* Given data:
┌──
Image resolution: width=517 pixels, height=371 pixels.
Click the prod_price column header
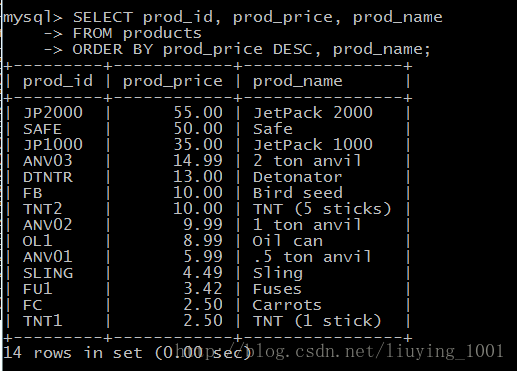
└──
┌──
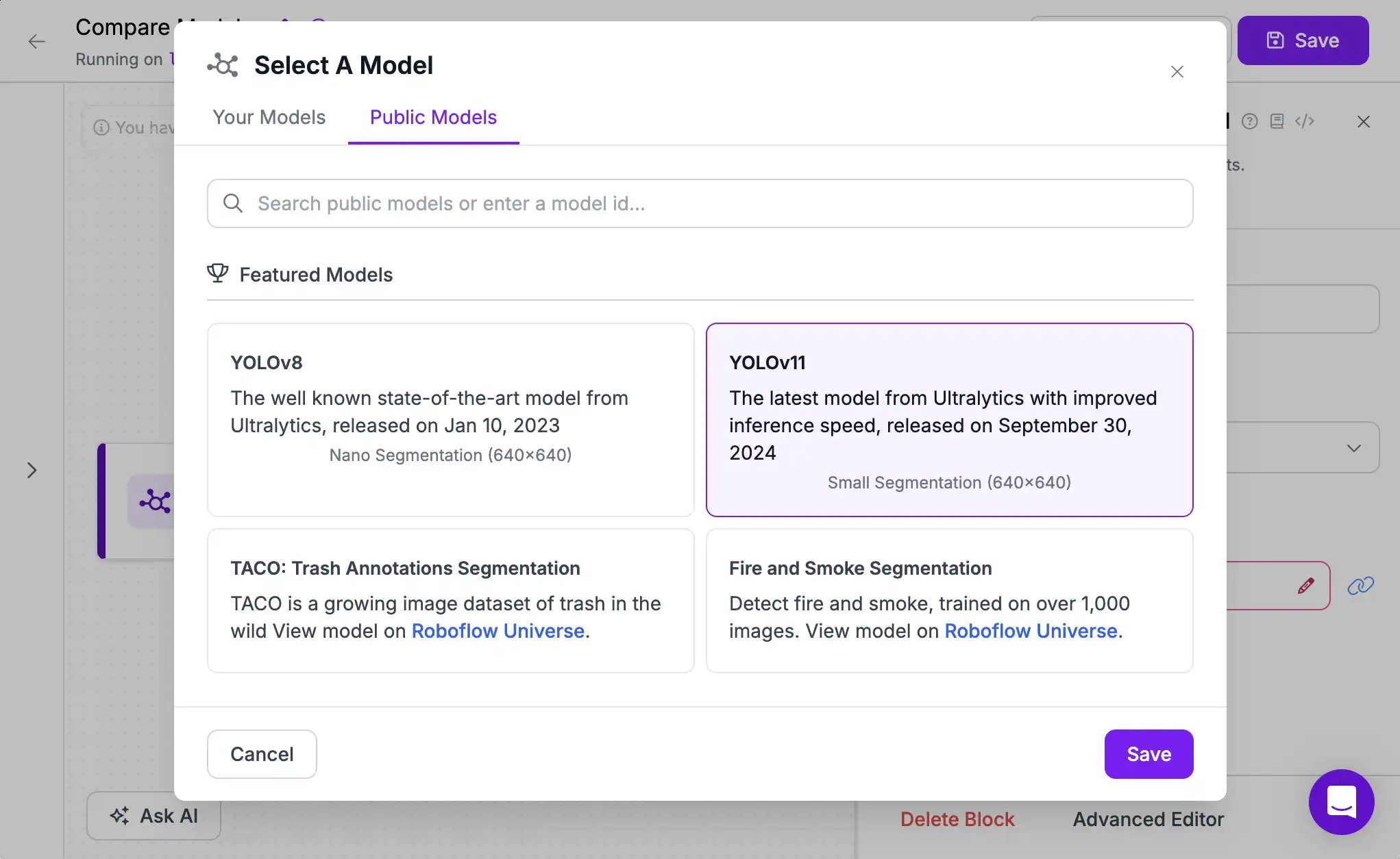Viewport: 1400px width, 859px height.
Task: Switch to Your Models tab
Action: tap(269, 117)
└──
* Action item: Retype the portion of the data above that starts on the line with "Image resolution: width=517" and finishes on the line with "Click the prod_price column header", including both of those lines.

* Answer to this task:
Image resolution: width=517 pixels, height=371 pixels.
Click the prod_price column header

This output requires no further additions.